Please reproduce the part of the listing below that opens with the line containing "Task: Open Customize Favorites button" and closes with the line containing "coord(231,93)", both lines included, leaving the pictures out of your answer.

*** Data

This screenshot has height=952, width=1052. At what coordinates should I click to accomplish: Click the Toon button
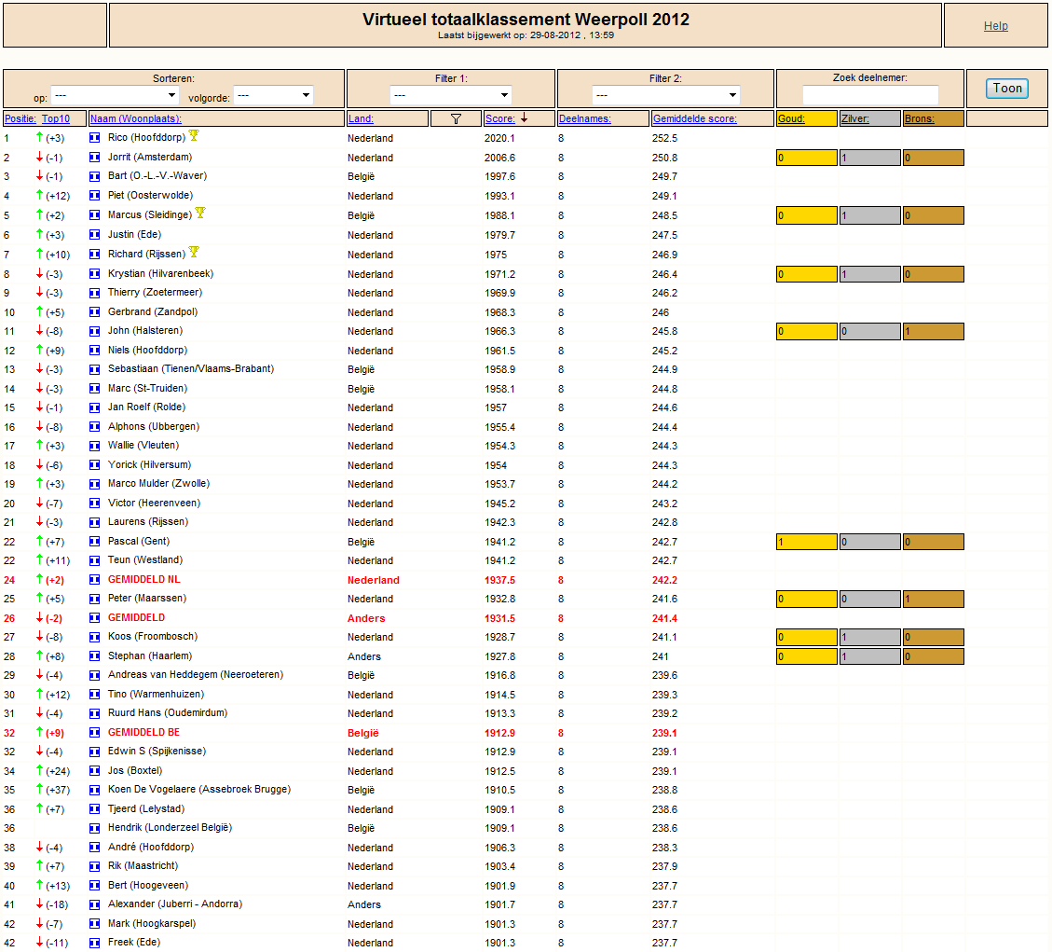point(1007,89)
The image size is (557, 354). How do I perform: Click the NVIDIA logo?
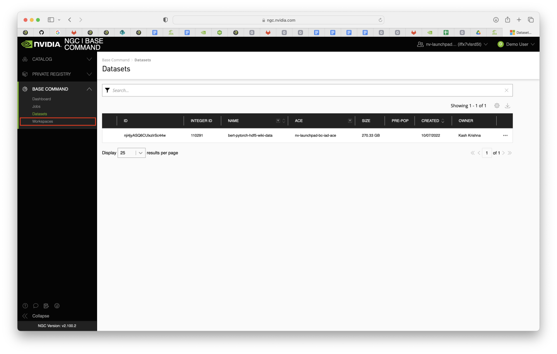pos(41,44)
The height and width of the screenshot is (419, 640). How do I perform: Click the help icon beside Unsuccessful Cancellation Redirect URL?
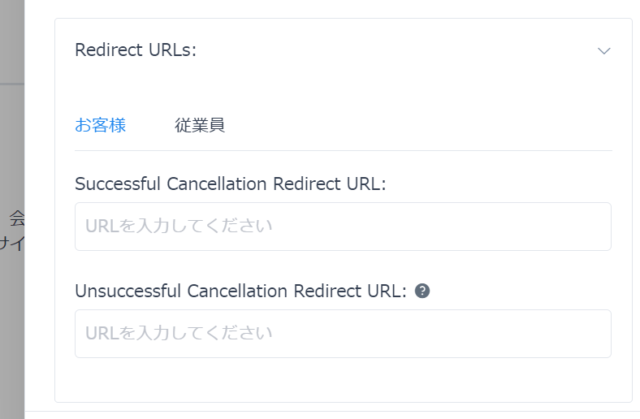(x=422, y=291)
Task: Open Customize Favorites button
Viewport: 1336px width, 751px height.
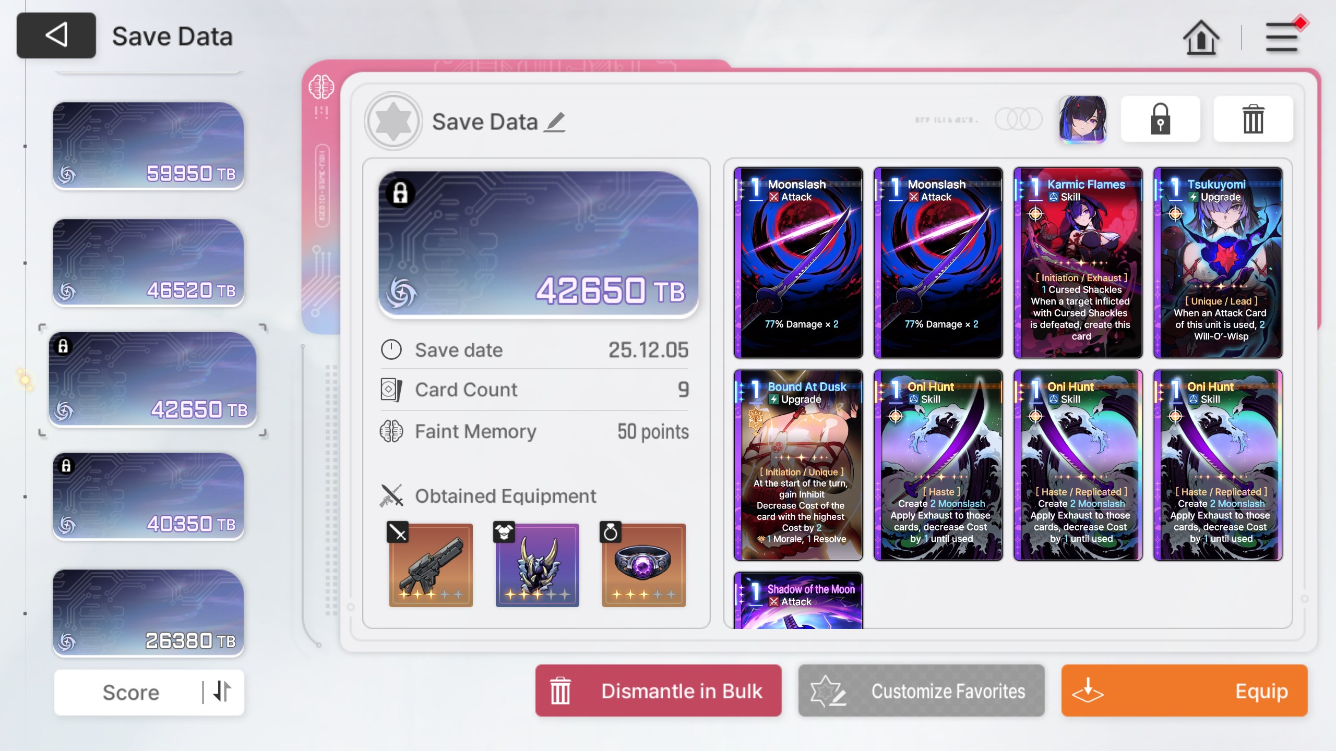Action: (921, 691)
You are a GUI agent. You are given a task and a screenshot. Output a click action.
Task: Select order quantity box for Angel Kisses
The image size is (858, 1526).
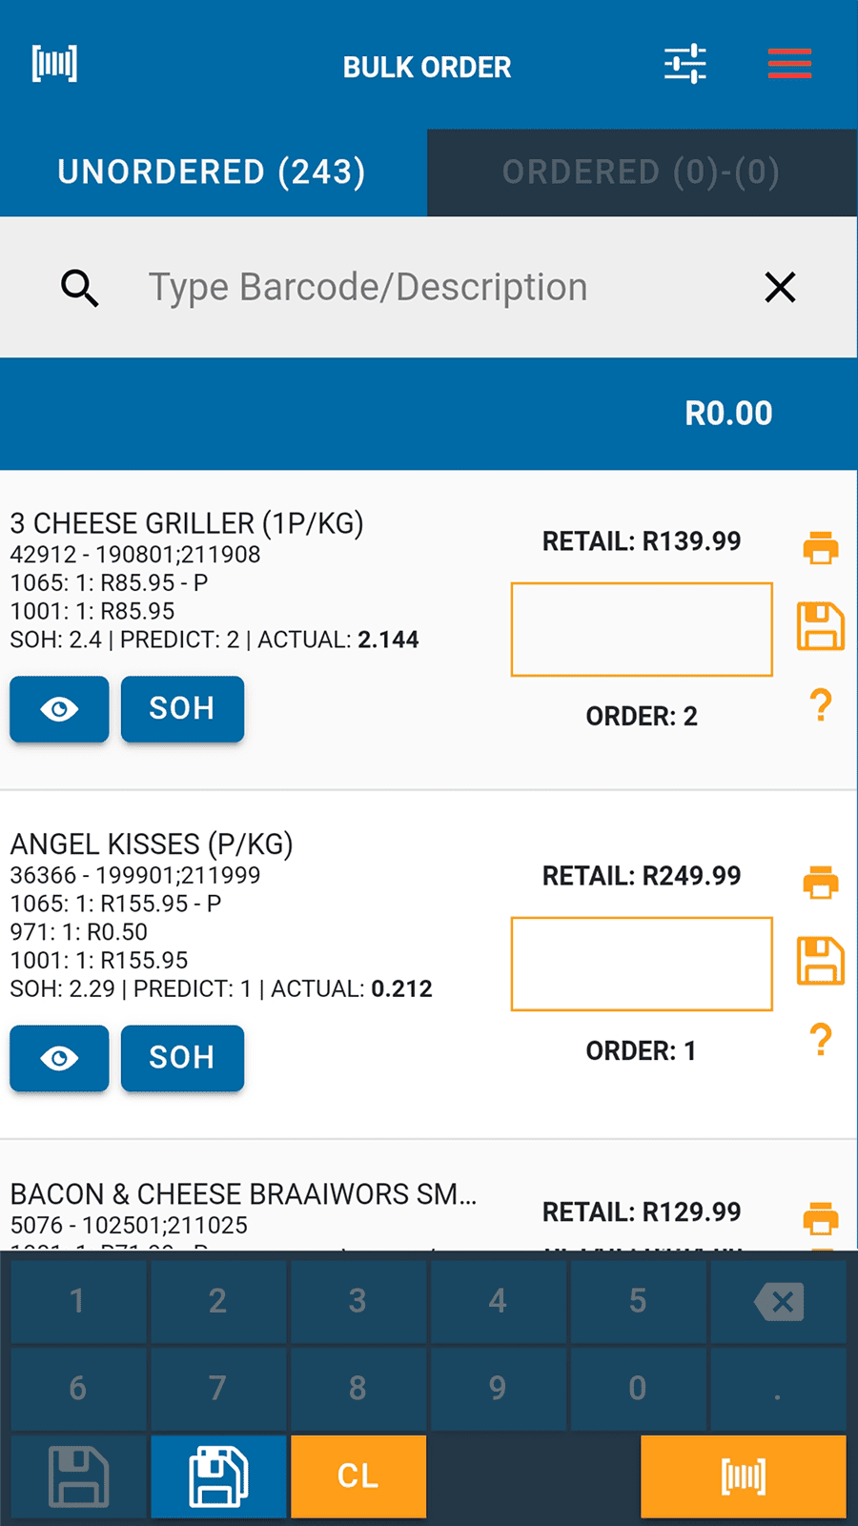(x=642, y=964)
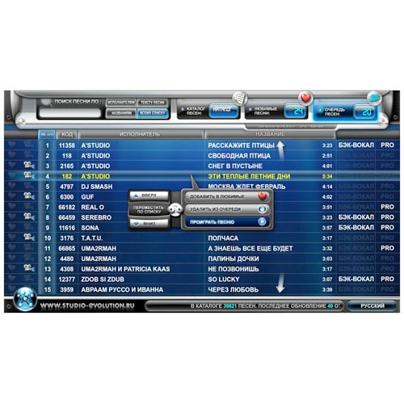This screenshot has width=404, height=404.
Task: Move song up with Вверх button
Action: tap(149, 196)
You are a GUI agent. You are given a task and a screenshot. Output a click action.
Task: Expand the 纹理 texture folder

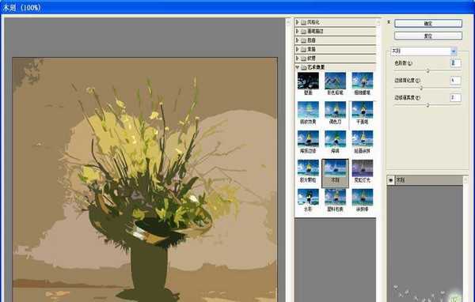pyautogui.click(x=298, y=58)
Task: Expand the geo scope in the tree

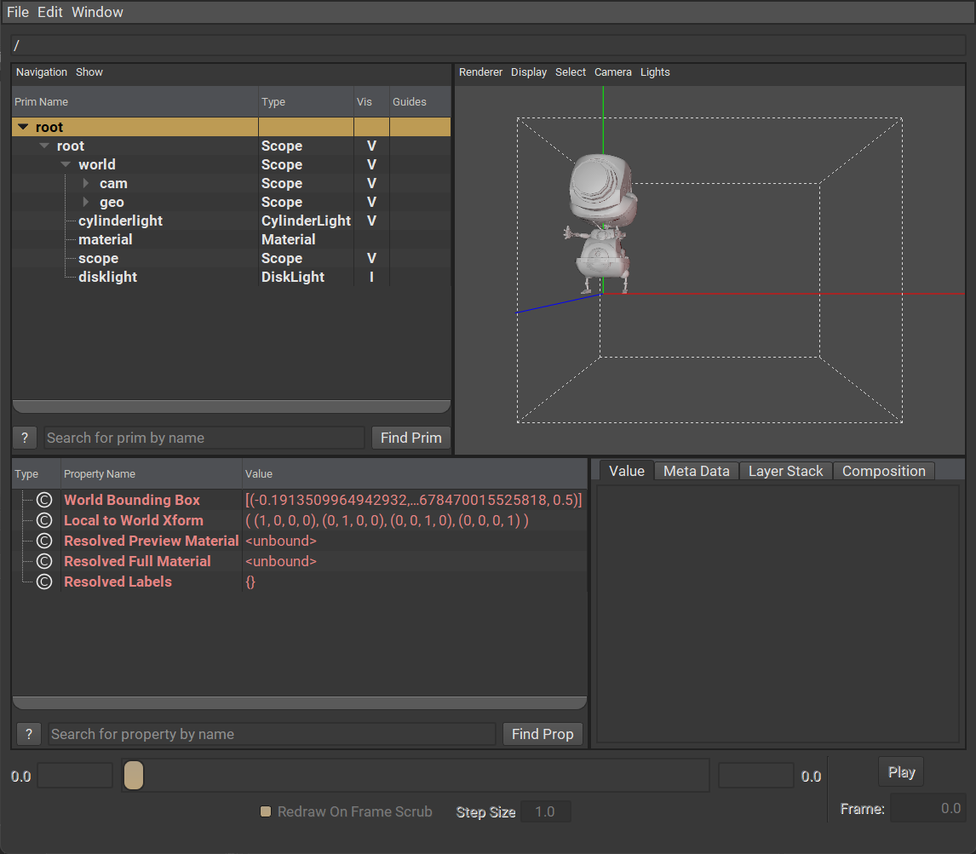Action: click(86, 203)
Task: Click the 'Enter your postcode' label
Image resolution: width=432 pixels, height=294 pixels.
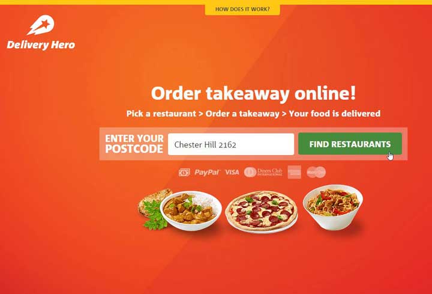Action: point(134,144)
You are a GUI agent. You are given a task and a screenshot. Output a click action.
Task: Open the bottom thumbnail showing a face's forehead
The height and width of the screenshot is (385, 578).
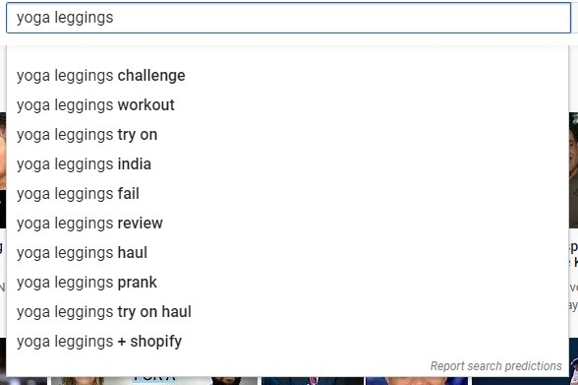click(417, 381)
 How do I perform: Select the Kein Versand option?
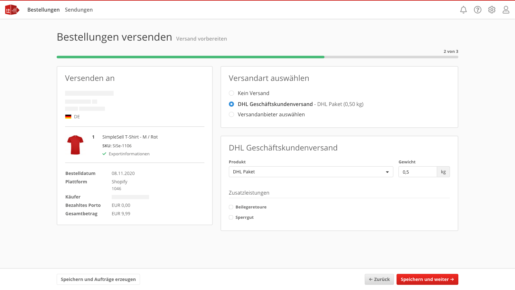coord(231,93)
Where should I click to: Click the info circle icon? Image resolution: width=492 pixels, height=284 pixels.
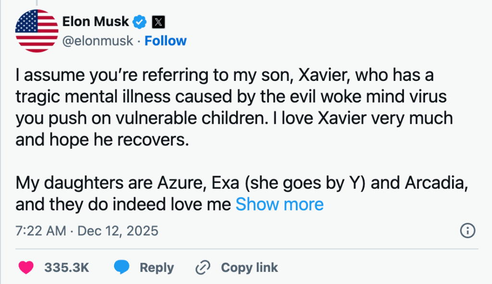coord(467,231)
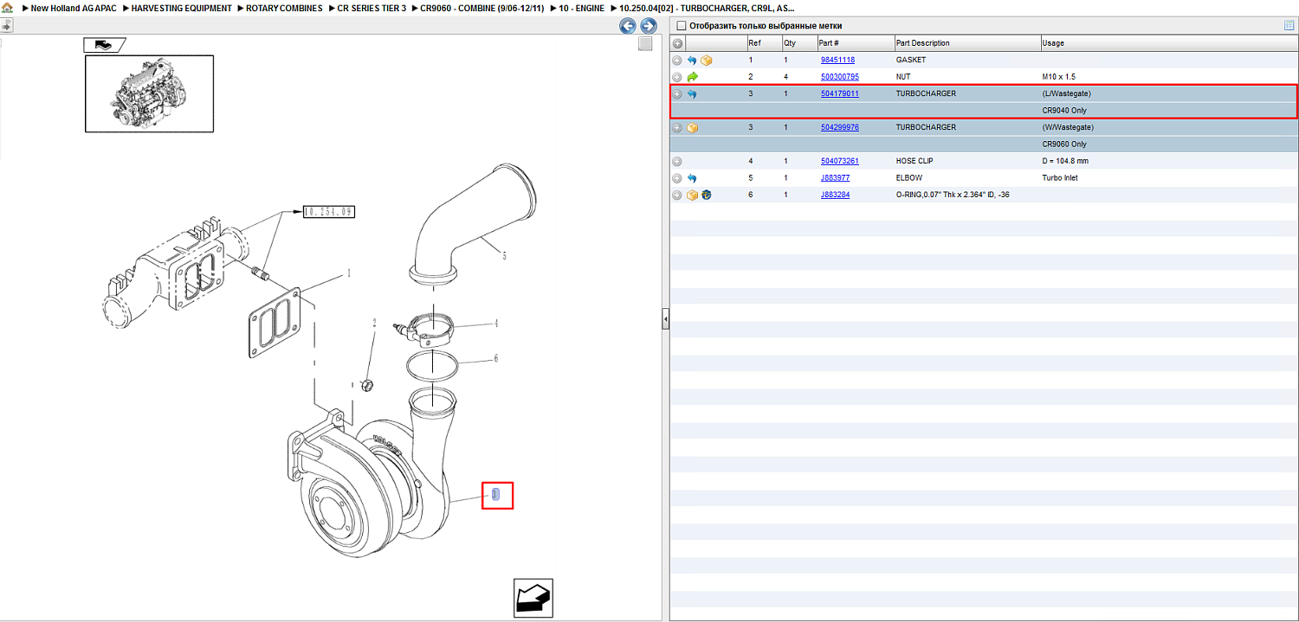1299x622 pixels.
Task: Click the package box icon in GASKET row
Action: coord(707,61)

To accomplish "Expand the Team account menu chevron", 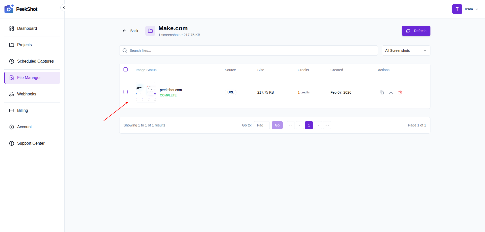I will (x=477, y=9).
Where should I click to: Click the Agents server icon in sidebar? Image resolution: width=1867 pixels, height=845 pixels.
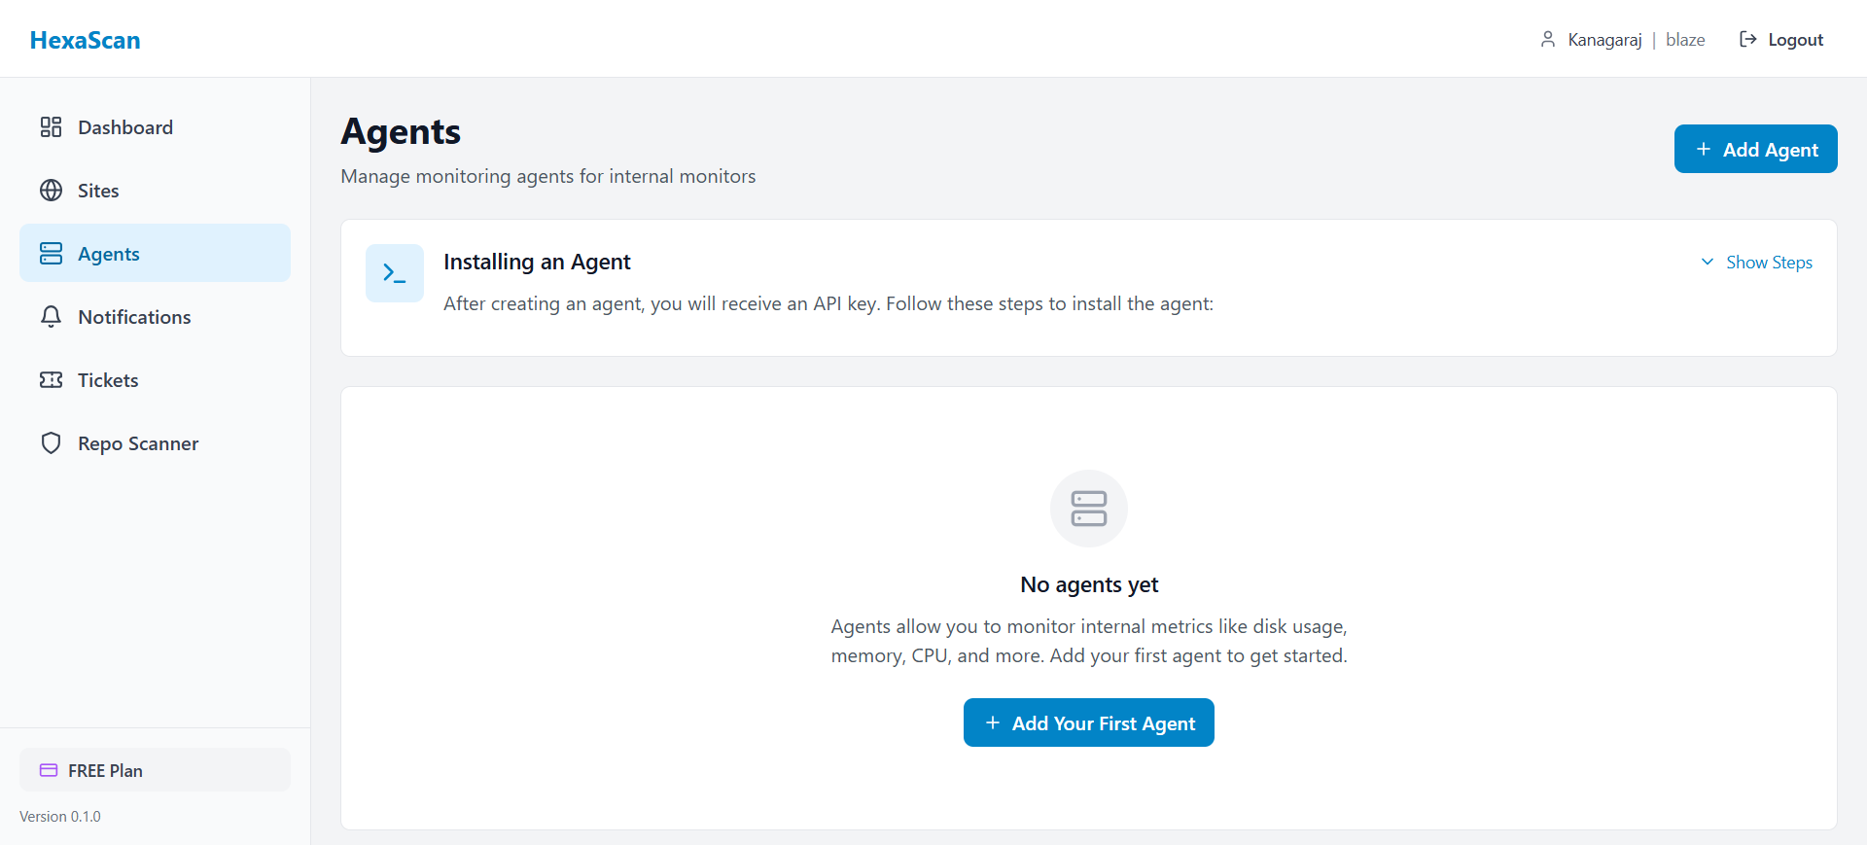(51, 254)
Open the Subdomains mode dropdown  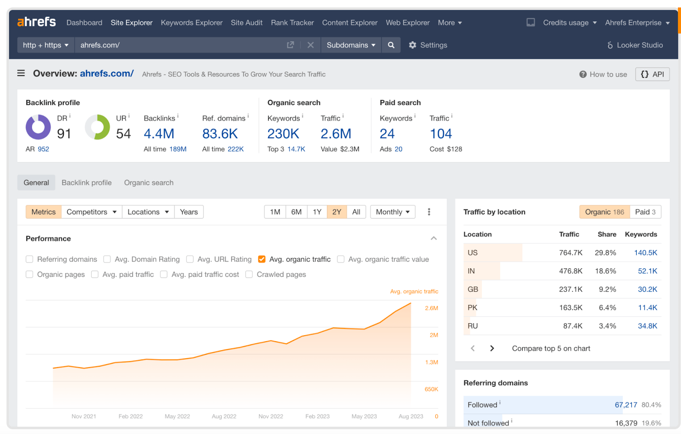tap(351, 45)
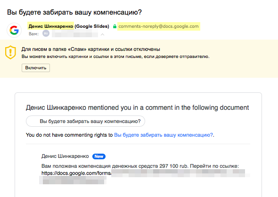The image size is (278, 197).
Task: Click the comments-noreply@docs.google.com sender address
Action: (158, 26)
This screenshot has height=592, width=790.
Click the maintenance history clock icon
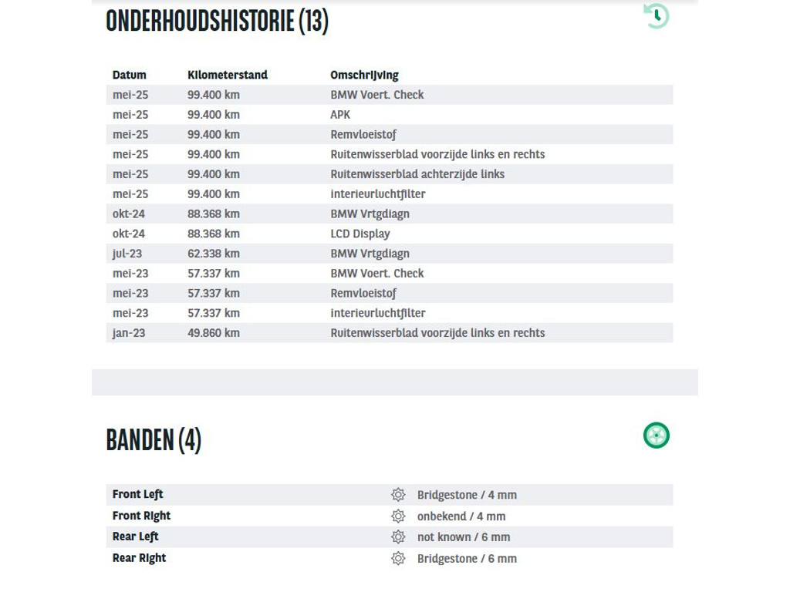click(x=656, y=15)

******

> Task answer
Task: Open Customize Favorites button
Viewport: 1336px width, 751px height.
Action: (921, 691)
You are a GUI agent. You are given a task and a screenshot. Output a click action.
Task: Select order quantity box for Angel Kisses
The image size is (858, 1526).
(x=642, y=964)
This screenshot has width=404, height=404.
Task: Move song up with Вверх button
Action: tap(149, 196)
You are a GUI agent. You are given a task and a screenshot. Output a click action.
Task: Expand the 纹理 texture folder

pyautogui.click(x=298, y=58)
Task: Expand the geo scope in the tree

Action: click(86, 203)
Task: Click the 'Enter your postcode' label
Image resolution: width=432 pixels, height=294 pixels.
Action: point(134,144)
You are a GUI agent. You are given a task and a screenshot. Output a click action.
Task: Open the bottom thumbnail showing a face's forehead
The height and width of the screenshot is (385, 578).
click(417, 381)
 How do I perform: Select the Kein Versand option?
coord(231,93)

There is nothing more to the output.